[Collected data entries]
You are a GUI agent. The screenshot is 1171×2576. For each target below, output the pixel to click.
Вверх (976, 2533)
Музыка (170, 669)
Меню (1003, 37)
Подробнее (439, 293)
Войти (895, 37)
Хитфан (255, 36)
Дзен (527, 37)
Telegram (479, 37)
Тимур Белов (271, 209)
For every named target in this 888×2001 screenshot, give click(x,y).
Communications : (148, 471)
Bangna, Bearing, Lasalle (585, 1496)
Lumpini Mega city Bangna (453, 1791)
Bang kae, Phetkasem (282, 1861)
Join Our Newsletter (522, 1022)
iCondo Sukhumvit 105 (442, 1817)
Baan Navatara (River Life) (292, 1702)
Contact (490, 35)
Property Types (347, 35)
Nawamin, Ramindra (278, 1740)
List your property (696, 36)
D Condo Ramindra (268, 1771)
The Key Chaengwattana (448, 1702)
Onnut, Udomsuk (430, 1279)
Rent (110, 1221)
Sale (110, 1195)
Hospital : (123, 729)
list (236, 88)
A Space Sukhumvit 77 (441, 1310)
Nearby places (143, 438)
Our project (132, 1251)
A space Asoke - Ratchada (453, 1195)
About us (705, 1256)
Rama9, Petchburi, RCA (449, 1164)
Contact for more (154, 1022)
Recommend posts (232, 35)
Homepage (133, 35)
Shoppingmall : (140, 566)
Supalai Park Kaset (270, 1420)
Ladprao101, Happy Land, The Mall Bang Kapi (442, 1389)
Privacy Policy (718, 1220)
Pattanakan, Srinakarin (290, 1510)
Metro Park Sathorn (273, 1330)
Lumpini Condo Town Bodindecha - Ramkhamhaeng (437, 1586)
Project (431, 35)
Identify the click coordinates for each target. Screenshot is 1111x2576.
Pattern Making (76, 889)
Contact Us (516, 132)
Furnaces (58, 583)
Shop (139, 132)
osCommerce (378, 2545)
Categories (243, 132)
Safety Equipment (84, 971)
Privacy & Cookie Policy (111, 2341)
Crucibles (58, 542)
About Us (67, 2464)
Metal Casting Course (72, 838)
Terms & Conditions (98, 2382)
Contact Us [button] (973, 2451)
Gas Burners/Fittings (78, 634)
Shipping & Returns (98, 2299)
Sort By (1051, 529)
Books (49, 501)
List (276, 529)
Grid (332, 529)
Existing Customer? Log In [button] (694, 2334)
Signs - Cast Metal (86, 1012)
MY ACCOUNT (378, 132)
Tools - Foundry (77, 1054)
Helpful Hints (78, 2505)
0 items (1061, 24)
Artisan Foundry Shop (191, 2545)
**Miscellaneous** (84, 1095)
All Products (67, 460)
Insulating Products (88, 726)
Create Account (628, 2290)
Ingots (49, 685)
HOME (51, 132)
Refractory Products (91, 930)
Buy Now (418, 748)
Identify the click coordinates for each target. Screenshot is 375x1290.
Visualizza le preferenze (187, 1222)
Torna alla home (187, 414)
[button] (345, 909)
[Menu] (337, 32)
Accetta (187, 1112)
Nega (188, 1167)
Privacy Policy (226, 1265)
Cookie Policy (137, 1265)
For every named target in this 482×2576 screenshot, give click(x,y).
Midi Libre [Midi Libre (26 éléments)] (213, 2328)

◆ What this task involves
Can you give every line of the entries above as a JSON list of strings, with one string per line and blank lines left out?

◆ Output for this exercise
[
  "You are a GUI agent. The screenshot is 1171×2576. For each target below, output the pixel to click.",
  "Вверх (976, 2533)",
  "Музыка (170, 669)",
  "Меню (1003, 37)",
  "Подробнее (439, 293)",
  "Войти (895, 37)",
  "Хитфан (255, 36)",
  "Дзен (527, 37)",
  "Telegram (479, 37)",
  "Тимур Белов (271, 209)",
  "For every named target in this 888×2001 screenshot, give click(x,y).",
  "Communications : (148, 471)",
  "Bangna, Bearing, Lasalle (585, 1496)",
  "Lumpini Mega city Bangna (453, 1791)",
  "Bang kae, Phetkasem (282, 1861)",
  "Join Our Newsletter (522, 1022)",
  "iCondo Sukhumvit 105 (442, 1817)",
  "Baan Navatara (River Life) (292, 1702)",
  "Contact (490, 35)",
  "Property Types (347, 35)",
  "Nawamin, Ramindra (278, 1740)",
  "List your property (696, 36)",
  "D Condo Ramindra (268, 1771)",
  "The Key Chaengwattana (448, 1702)",
  "Onnut, Udomsuk (430, 1279)",
  "Rent (110, 1221)",
  "Sale (110, 1195)",
  "Hospital : (123, 729)",
  "list (236, 88)",
  "A Space Sukhumvit 77 (441, 1310)",
  "Nearby places (143, 438)",
  "Our project (132, 1251)",
  "A space Asoke - Ratchada (453, 1195)",
  "About us (705, 1256)",
  "Rama9, Petchburi, RCA (449, 1164)",
  "Contact for more (154, 1022)",
  "Recommend posts (232, 35)",
  "Homepage (133, 35)",
  "Shoppingmall : (140, 566)",
  "Supalai Park Kaset (270, 1420)",
  "Ladprao101, Happy Land, The Mall Bang Kapi (442, 1389)",
  "Privacy Policy (718, 1220)",
  "Pattanakan, Srinakarin (290, 1510)",
  "Metro Park Sathorn (273, 1330)",
  "Lumpini Condo Town Bodindecha - Ramkhamhaeng (437, 1586)",
  "Project (431, 35)",
  "Identify the click coordinates for each target. Screenshot is 1111x2576.",
  "Pattern Making (76, 889)",
  "Contact Us (516, 132)",
  "Furnaces (58, 583)",
  "Shop (139, 132)",
  "osCommerce (378, 2545)",
  "Categories (243, 132)",
  "Safety Equipment (84, 971)",
  "Privacy & Cookie Policy (111, 2341)",
  "Crucibles (58, 542)",
  "About Us (67, 2464)",
  "Metal Casting Course (72, 838)",
  "Terms & Conditions (98, 2382)",
  "Contact Us [button] (973, 2451)",
  "Gas Burners/Fittings (78, 634)",
  "Shipping & Returns (98, 2299)",
  "Sort By (1051, 529)",
  "Books (49, 501)",
  "List (276, 529)",
  "Grid (332, 529)",
  "Existing Customer? Log In [button] (694, 2334)",
  "Signs - Cast Metal (86, 1012)",
  "MY ACCOUNT (378, 132)",
  "Tools - Foundry (77, 1054)",
  "Helpful Hints (78, 2505)",
  "0 items (1061, 24)",
  "Artisan Foundry Shop (191, 2545)",
  "**Miscellaneous** (84, 1095)",
  "All Products (67, 460)",
  "Insulating Products (88, 726)",
  "Create Account (628, 2290)",
  "Ingots (49, 685)",
  "HOME (51, 132)",
  "Refractory Products (91, 930)",
  "Buy Now (418, 748)",
  "Identify the click coordinates for each target. Screenshot is 375x1290.",
  "Visualizza le preferenze (187, 1222)",
  "Torna alla home (187, 414)",
  "[button] (345, 909)",
  "[Menu] (337, 32)",
  "Accetta (187, 1112)",
  "Nega (188, 1167)",
  "Privacy Policy (226, 1265)",
  "Cookie Policy (137, 1265)",
  "For every named target in this 482×2576 screenshot, give click(x,y).",
  "Midi Libre [Midi Libre (26 éléments)] (213, 2328)"
]